GO: “Durante la registrazione del disco abbiamo avuto un assetto insolito. In studio eravamo tutti nella stessa stanza. Le barriere sonore e l’isolamento erano minimi. Questo ci ha permesso di avere un contatto visivo e di percepire le “vibrazioni” reciproche. Il risultato finale è stato molto migliore di quanto avessi previsto.
MJ: “Parlando del titolo Freedom Jazz Dance, secondo lei quanto jazz è ancora libero e quanto è adatto a far ballare la gente?
GO: “Non capisco nè accetto il concetto di “libero” per quanto riguarda la musica. Affinché i musicisti responsabili possano comunicare tra loro, ci deve essere in riconoscimento della forma e dello spazio. I cosidetti “liberi” suonano semplicemente suoni casuali sperando che siano coesi. Non credo che i musicisti affermati vogliono dare l’impressione di non sapere cosa stanno facendo in questo modo. Tuttavia, rispetto chiunque si esprima con amore se questa espressione è un’illustrazione di sfida, realizzazione e curiosità. Spero sempre che la gente trovi ritmo e groove on tutta la mia musica, ma non cerco di essere un compositore di musica da ballo. Lascio che siano altri musicisti ad assumersi questo ruolo”.

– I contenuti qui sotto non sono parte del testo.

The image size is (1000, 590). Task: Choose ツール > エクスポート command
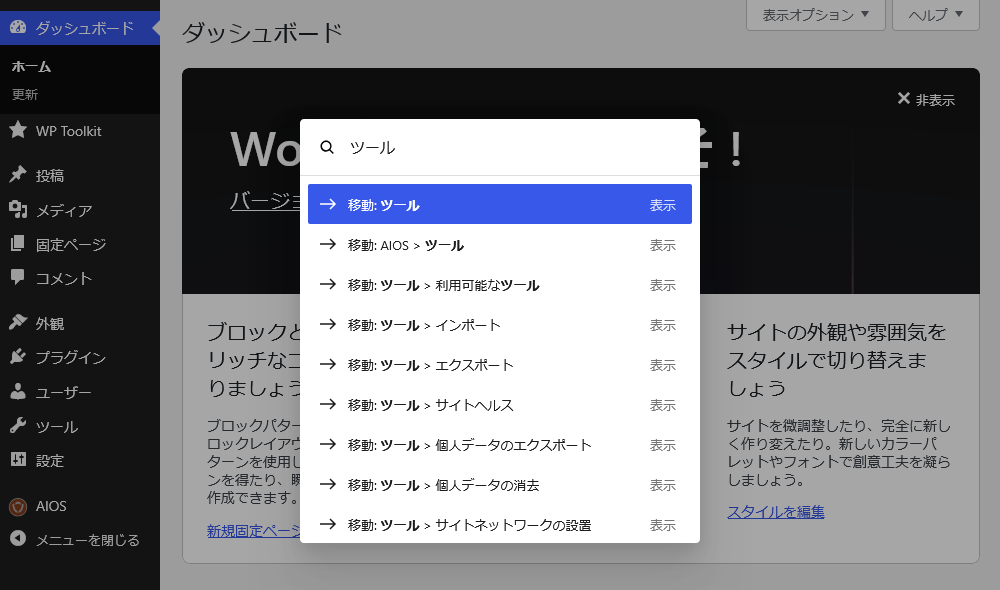(x=499, y=365)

MJ: “dal 10 novembre 2023 lei sarà in Italia per presentare questo disco. Qual’è il duo rapporto con il pubblico italiano?”
GO: “Sono affezionato all’Italia da quando ho iniziato la mia carriera di tournée internazionali più di quarant’anni fa. Per qualche motivo, la gente di qui sembra di entrare in contatto e realizzarsi con la musica più facilmente che in altri luoghi. Naturalmente anche i residenti di altri Paesi apprezzano la musica, ma gli italiani sembrano avere una comprensione più profonda delle storie e del significato che si cela dietro i testi e i concetti. E una parentela non espressa, ed è per questo che molti neri americani preferiscono esibirsi in Italia, praticamente più che in qualsiasi altro luogo”.
MJ: “Cosa c’è di nuovo e di bello nella scena musicale americana?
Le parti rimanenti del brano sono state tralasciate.